Partnerships for Success: Examining Work Disability Policy



Release Date

January 24, 2014


Emile Tompa, Ellen MacEachen and Alec Farquhar discuss disability policies that were designed long ago that don't match up with our needs today. Their partnership examines the barriers and opportunities facing people with health conditions and disabilities in the Canadian labour market.

Read the transcript

Emile: What our research initiative addresses is the growing gap between the reality of labour market barriers and opportunity for people with health conditions and disabilities and the types of supports and programs and policies that are provided in the work disability policy system. The system was designed years ago to serve very different needs than exist today in the labour market.

Ellen: One point that we'd like to make clear is that we don't see work disability policy as a topic for a fringe population of people with permanent or severe disabilities. Of course, it's a very important population, but most people at some point in their lives—in their working lives—have health conditions, whether they're brief or more prolonged, that keep them out of the labour force, and so that's one thing that our work disability policy initiative was directed at: basically everyone.

That means that we have a very broad partnership, because we have some partners who are interested in the very severe types of disabilities where people have struggled just to enter the labour force in the first place. After high school, for instance. Other partners are interested in mental health conditions that can come and go. Other partners are interested in work injury and workplace safety.

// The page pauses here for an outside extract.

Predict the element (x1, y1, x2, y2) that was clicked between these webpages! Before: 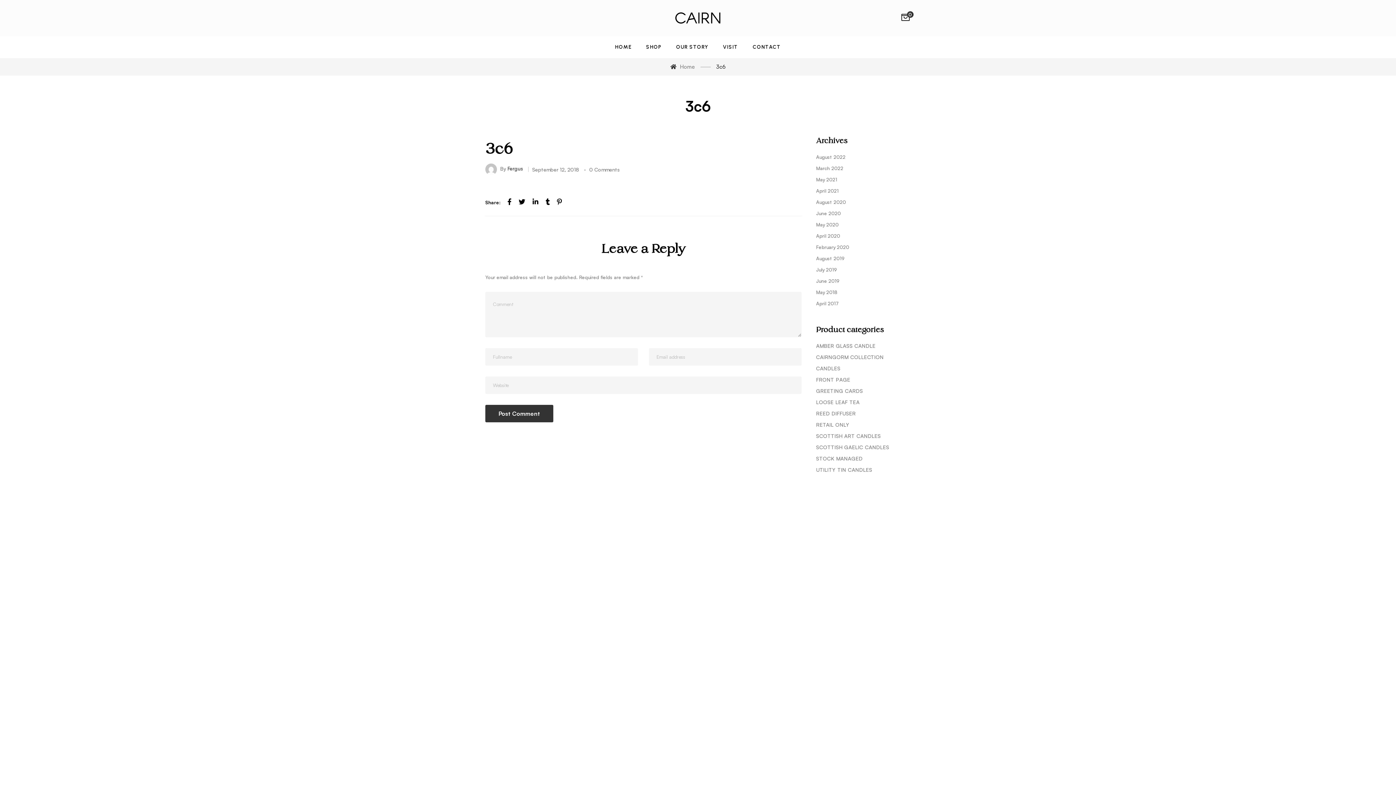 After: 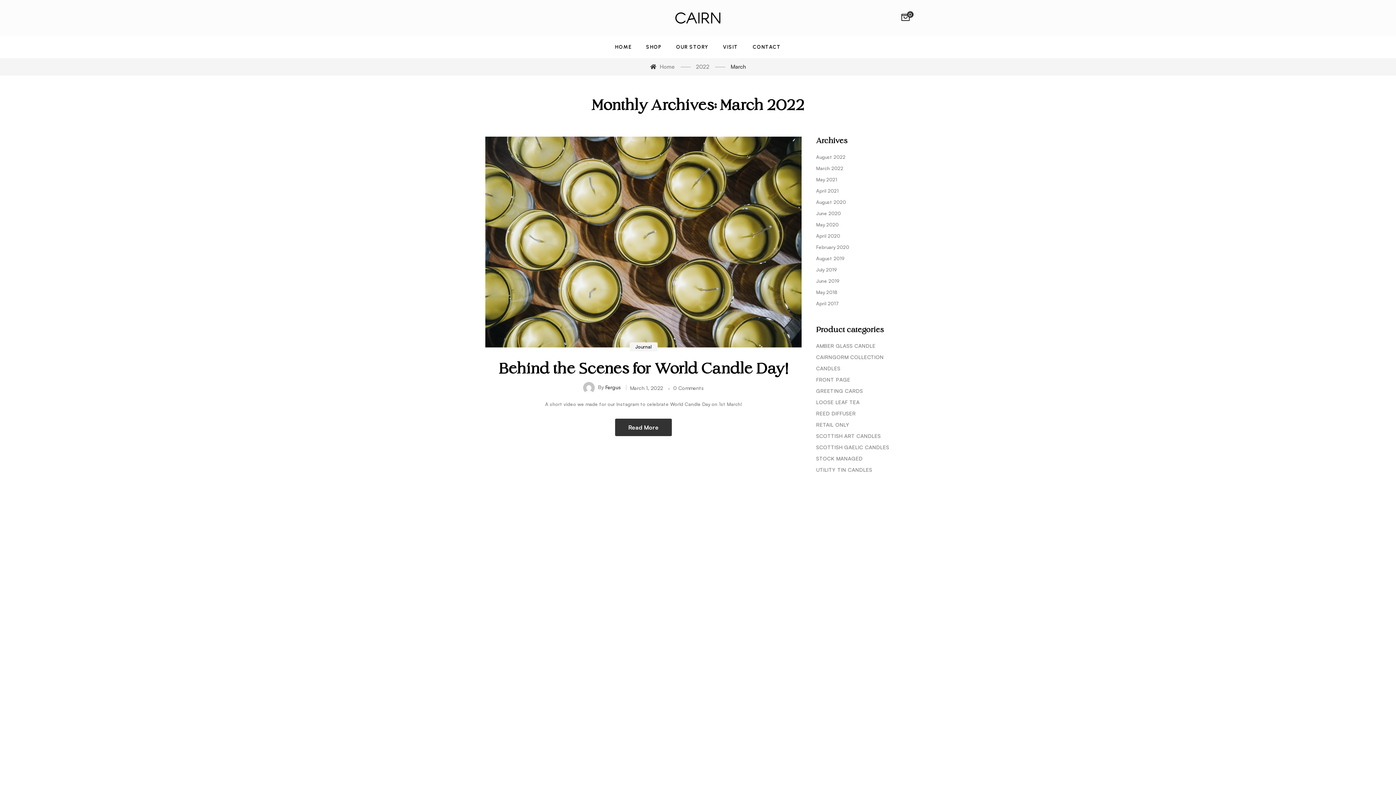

Alec: This project—and I'm so pleased that it was funded and supported by SSHRC and by the government—because it's a vital time right now when all kinds of partners are struggling with the kinds of issues that Ellen and Emile just outlined. They're struggling with systems built a long time ago that don't match up with our needs today. People who really could be getting back to work and aren't able to do so. So, in my case, my organization is helping around 15,000 people a year in Ontario navigate our workers' compensation system.

And one unique aspect of this project is that it brings partners together, not just with researchers but with each other. That lets employers sit down with labour, lets disabled groups sit down with healthcare providers. It lets a whole lot of different kinds of people get to know each other and solve problems together.

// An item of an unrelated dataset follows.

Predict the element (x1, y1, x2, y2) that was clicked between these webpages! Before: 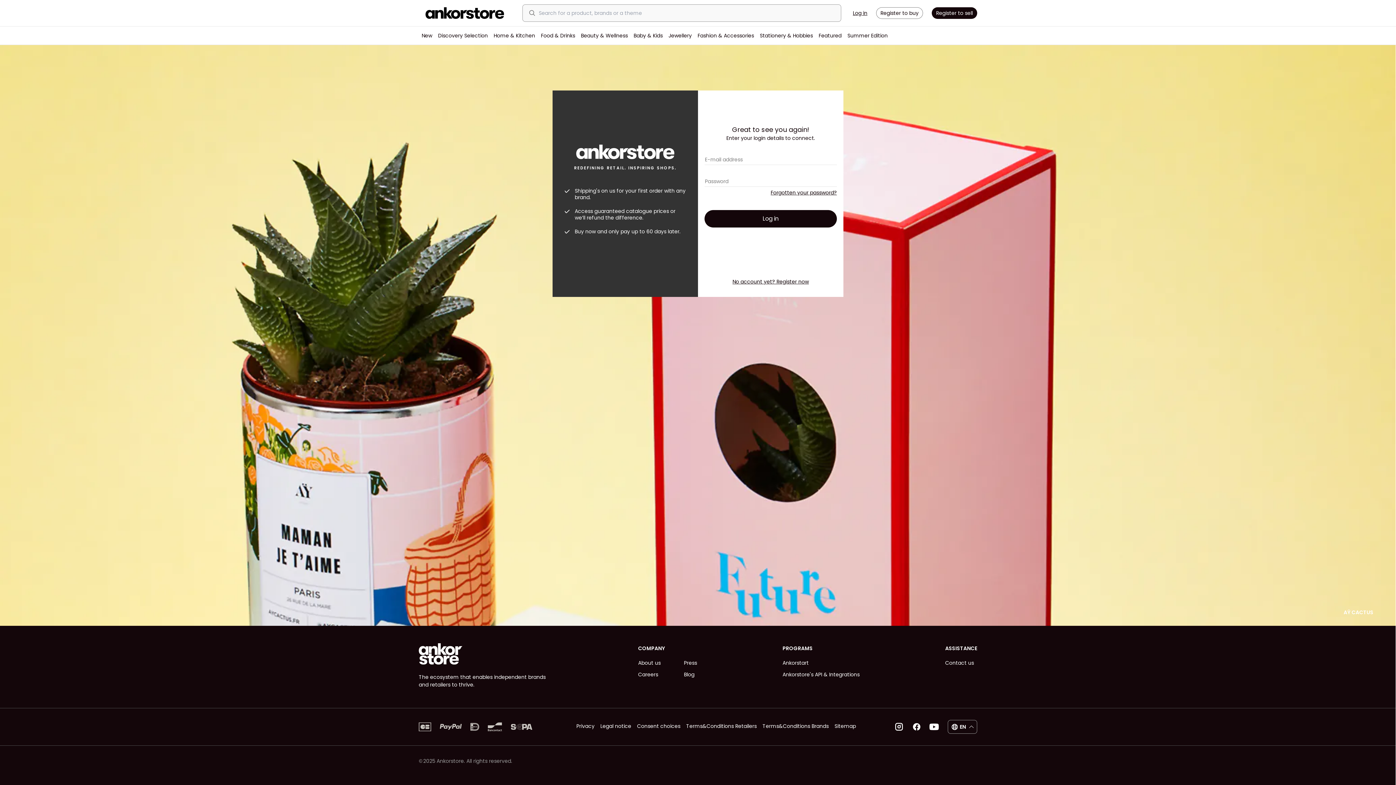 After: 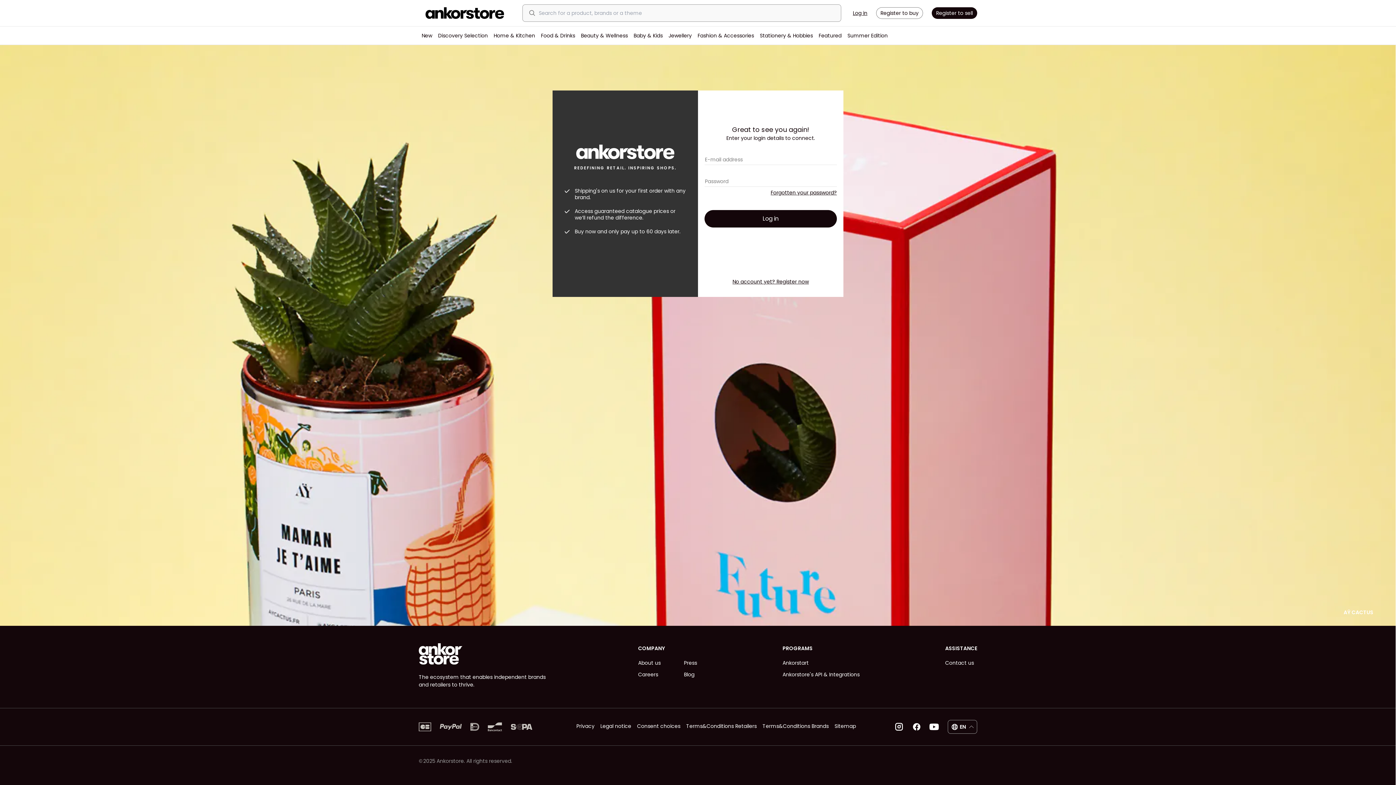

Emile: Our partners are as you described it on the ground. They’re in the field. They know what the issues are. They experience them every day. And so, they are defining the research priorities and knowledge gaps that we need to address as researchers.

Chronic and episodic disabilities are the new reality of the labour market and people, as they age, those are conditions that come and go over the life course that need support at some point in time during their engagement in the labor market. At other times, they might be able to engage more fully.

Alec: An awful lot of things have been learned about them, and one of the most important is not to stigmatize a disability but to encourage the person who has that disability to come forward, to step forward, and encourage the employer, and if there is a union, the union and the workplace, to become partners in really helping that person through a difficult situation.

Emile: Having students involved in this is critical. We are really about capacity-building in applied research on work disability policy. And so, we have had placeholders in the initiative for about 94 students over the seven years of the initiative at the doctoral level and at the postdoctoral level. So, you know, that will be a really important part of our initiative—building up a critical mass of researchers who can do work on a transdisciplinary work disability policy.

We want them to engage very closely with the partners as well, so we're trying to create some opportunities to do internships in the community so they get a real lived experience of what the issues are.